地球上で最も強固なセキュリティを誇るはずのホワイトハウスが、北朝鮮のテロリストの奇襲により15分で陥落し、大統領が人質となる。この恐ろしく大胆な設定の新作「エンド・オブ・ホワイトハウス」で、ジェラルド・バトラーは敵地となったホワイトハウスに向かう大統領の元シークレットサービスを演じた。メガホンをとったのは、「トレーニング デイ」「クロッシング(2008)」のアントワン・フークア監督。このほど、2008年の主演作「P.S.アイラヴユー」以来、4年8カ月ぶりに来日したバトラーに話を聞いた。(取材・文/本間綾香 写真/堀弥生)

北朝鮮のテロリストたちが自らの命を惜しまず、空と陸から猛然とホワイトハウスを襲ってくるさまは、観客にただの映画とは思えない緊張感を強いる。「エンド・オブ・ホワイトハウス」は、リアルかつ重厚なドラマを紡ぐ手腕に定評のある社会派アントワン・フークアが監督。製作と主演を務めたジェラルド・バトラーは、この映画についてエンターテインメントとして必要な要素をすべて備えつつ、現実の世界で起こり得ることを描いていると語る。

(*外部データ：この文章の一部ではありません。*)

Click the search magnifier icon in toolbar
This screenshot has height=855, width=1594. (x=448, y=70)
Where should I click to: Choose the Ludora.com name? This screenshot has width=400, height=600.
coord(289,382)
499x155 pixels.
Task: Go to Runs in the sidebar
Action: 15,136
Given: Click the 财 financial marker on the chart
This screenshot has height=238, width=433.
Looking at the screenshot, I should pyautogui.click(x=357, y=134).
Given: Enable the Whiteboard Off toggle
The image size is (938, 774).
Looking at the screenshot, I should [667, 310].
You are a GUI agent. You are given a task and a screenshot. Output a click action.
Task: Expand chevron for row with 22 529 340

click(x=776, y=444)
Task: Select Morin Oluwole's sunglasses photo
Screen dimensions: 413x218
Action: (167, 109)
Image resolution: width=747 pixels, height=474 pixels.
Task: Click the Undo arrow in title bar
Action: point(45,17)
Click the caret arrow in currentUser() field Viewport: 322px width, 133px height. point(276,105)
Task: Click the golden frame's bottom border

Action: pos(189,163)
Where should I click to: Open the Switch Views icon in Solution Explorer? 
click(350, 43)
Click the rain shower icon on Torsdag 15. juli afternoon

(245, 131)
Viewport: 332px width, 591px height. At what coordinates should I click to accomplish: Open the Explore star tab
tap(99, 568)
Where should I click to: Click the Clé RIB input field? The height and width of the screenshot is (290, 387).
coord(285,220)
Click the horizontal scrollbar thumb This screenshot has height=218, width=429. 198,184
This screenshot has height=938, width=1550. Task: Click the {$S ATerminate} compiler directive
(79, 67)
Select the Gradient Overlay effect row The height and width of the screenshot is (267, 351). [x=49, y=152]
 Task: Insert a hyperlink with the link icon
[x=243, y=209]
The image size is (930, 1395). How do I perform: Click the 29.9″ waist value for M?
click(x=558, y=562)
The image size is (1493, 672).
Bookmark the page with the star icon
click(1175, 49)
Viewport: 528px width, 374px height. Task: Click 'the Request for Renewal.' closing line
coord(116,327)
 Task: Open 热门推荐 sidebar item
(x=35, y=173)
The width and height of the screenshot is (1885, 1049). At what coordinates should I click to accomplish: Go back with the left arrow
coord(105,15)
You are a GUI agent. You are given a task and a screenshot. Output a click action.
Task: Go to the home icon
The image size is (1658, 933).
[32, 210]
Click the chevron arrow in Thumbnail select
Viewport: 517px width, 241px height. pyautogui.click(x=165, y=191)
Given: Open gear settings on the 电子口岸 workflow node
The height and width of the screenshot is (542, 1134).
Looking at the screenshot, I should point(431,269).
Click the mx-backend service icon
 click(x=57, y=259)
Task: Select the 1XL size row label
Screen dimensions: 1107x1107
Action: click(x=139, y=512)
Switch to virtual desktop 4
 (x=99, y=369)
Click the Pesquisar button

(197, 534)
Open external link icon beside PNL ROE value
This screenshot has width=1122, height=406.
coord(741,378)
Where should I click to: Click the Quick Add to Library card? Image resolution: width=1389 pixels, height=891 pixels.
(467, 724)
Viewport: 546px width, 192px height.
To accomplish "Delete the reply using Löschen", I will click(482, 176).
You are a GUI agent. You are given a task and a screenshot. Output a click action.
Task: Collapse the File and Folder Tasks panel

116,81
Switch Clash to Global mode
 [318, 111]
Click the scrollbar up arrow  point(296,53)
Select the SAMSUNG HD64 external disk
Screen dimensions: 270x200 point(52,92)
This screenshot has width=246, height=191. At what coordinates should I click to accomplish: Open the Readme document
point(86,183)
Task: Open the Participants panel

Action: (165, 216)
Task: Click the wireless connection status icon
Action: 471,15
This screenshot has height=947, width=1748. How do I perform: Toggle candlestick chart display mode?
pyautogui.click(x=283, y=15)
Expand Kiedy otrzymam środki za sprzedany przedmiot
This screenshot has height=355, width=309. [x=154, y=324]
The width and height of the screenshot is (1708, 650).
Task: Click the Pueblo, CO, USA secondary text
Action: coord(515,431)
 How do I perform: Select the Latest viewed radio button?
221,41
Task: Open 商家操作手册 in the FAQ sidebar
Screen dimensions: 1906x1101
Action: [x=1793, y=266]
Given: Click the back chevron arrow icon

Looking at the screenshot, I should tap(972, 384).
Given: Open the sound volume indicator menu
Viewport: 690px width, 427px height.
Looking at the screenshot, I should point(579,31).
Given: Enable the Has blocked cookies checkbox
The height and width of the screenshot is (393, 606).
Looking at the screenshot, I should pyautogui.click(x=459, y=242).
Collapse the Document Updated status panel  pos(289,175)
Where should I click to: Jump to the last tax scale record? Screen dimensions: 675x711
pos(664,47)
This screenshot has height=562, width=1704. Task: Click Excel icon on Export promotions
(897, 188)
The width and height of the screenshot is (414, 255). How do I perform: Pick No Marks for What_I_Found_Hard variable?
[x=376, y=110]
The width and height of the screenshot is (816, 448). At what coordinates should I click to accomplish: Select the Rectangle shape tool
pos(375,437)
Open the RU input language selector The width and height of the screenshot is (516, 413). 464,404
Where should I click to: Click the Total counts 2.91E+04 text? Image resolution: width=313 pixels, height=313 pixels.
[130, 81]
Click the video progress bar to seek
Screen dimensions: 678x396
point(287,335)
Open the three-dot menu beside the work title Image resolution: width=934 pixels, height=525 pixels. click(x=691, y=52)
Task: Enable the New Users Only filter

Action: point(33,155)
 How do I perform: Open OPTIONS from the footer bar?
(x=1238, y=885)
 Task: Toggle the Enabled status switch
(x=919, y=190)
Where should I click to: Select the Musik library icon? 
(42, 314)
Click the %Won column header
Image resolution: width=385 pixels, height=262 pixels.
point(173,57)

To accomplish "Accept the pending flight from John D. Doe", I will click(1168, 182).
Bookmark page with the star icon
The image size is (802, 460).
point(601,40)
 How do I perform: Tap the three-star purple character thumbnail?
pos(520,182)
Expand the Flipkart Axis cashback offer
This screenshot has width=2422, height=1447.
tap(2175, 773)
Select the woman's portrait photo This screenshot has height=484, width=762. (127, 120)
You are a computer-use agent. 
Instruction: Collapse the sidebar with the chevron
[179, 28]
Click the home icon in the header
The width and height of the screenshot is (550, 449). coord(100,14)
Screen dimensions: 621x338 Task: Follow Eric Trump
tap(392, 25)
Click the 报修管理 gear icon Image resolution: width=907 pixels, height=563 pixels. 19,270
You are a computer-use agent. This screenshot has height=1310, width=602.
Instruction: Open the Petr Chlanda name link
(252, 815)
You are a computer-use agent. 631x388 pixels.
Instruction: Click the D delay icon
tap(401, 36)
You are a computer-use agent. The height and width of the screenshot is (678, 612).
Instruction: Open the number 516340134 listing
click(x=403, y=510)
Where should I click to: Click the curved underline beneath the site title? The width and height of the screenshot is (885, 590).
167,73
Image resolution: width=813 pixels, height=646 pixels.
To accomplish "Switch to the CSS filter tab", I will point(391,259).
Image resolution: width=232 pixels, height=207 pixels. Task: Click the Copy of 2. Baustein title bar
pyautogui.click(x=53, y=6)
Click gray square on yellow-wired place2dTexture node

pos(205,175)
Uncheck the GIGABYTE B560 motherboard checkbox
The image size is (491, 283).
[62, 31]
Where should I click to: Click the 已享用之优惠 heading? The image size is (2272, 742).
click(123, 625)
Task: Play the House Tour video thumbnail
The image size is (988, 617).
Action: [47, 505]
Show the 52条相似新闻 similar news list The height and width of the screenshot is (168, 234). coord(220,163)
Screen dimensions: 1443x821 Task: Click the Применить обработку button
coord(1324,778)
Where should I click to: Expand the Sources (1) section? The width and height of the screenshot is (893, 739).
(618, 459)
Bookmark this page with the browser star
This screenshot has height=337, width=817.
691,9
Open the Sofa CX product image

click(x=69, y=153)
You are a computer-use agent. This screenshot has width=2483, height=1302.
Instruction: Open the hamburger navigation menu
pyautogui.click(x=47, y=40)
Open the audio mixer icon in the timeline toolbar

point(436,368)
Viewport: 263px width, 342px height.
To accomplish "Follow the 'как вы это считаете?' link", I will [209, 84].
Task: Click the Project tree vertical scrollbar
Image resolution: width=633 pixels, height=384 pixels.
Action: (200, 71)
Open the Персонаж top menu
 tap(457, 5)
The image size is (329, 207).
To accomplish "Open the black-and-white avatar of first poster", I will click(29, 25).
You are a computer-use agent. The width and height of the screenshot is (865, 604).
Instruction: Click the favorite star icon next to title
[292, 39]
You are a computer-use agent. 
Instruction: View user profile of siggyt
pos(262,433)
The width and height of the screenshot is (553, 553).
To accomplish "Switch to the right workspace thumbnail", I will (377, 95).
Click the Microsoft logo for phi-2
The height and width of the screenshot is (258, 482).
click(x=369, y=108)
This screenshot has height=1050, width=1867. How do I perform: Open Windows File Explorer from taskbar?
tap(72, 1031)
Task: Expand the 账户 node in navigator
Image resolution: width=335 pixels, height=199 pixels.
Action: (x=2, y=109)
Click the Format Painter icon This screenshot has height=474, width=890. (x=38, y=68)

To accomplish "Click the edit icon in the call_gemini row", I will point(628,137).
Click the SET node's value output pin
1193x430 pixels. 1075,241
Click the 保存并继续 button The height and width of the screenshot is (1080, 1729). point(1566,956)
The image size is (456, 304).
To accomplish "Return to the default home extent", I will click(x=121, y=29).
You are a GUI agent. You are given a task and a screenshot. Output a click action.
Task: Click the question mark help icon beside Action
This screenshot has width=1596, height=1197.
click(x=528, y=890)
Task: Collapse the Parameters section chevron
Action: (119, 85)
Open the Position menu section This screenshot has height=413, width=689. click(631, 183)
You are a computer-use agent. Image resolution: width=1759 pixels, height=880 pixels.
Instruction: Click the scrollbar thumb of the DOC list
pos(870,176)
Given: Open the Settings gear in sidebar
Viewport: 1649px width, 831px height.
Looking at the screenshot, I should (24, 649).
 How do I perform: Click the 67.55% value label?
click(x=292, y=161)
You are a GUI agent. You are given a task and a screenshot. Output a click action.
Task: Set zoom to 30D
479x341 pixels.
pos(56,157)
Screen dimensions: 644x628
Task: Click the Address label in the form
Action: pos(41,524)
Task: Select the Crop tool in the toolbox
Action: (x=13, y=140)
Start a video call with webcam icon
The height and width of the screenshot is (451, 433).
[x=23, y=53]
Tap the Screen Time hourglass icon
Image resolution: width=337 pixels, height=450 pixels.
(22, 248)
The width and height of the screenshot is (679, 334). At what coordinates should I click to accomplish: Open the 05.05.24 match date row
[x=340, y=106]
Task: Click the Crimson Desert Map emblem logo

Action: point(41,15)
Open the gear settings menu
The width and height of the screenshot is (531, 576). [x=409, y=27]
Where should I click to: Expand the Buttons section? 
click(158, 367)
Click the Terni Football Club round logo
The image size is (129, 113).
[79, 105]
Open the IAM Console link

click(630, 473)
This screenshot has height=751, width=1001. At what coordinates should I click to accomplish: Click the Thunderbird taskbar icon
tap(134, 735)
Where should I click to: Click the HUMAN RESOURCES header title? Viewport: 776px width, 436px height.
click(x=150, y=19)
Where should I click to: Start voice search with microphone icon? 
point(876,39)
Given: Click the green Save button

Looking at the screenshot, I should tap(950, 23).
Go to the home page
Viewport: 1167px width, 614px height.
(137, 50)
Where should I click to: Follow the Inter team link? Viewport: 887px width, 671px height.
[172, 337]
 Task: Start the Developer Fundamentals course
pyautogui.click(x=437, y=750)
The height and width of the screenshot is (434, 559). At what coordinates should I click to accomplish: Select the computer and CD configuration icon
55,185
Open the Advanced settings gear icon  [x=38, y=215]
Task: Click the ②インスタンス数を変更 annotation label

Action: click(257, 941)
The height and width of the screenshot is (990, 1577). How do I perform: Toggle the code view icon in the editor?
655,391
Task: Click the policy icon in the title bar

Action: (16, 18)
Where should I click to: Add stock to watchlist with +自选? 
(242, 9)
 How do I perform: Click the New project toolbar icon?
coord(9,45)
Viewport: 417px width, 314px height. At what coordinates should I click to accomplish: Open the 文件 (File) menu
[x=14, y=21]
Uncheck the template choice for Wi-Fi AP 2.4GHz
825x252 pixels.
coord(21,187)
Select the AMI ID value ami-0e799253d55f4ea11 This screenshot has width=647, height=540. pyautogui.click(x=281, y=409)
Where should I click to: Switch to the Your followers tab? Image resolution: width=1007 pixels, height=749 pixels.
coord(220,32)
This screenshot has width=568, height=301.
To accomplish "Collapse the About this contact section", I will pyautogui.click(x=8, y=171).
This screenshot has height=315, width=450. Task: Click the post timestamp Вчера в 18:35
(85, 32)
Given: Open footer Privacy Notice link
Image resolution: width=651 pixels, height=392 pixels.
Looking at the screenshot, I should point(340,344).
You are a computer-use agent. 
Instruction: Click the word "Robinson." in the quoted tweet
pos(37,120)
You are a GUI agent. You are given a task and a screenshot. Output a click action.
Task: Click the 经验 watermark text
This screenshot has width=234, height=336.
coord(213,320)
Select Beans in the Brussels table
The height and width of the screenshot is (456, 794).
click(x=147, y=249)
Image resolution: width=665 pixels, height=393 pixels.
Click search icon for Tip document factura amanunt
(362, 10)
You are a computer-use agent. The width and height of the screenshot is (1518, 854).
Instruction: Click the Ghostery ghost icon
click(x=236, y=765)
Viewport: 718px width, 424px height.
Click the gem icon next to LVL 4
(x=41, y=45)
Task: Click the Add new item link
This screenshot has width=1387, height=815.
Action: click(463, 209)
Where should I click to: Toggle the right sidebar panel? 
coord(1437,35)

「アメリカでの公開時(今年3月22日)に、ちょうど北朝鮮が無人攻撃機の訓練を実施したニュースが毎日のように報じられて、映画と現実が驚くほどシンクロしていたんだ。劇中で使われているセリフが、ニュースから聞こえてくることもあった。いい意味というべきか、悪い意味というべきか、とにかくこの映画はリアリティに満ちていると確信したよ」

バトラーが演じるのは、かつて大統領専任のシークレットサービスだった主人公マイク・バニング。ある事故がきっかけで一線から退いたバニングは、瞬く間に地獄絵図となったワシントンの人波を逆らってホワイトハウスに向かい、敵の要塞へと様変わりしたその建物のなかに、大統領ら人質を救うためただ1人飛び込んで行く。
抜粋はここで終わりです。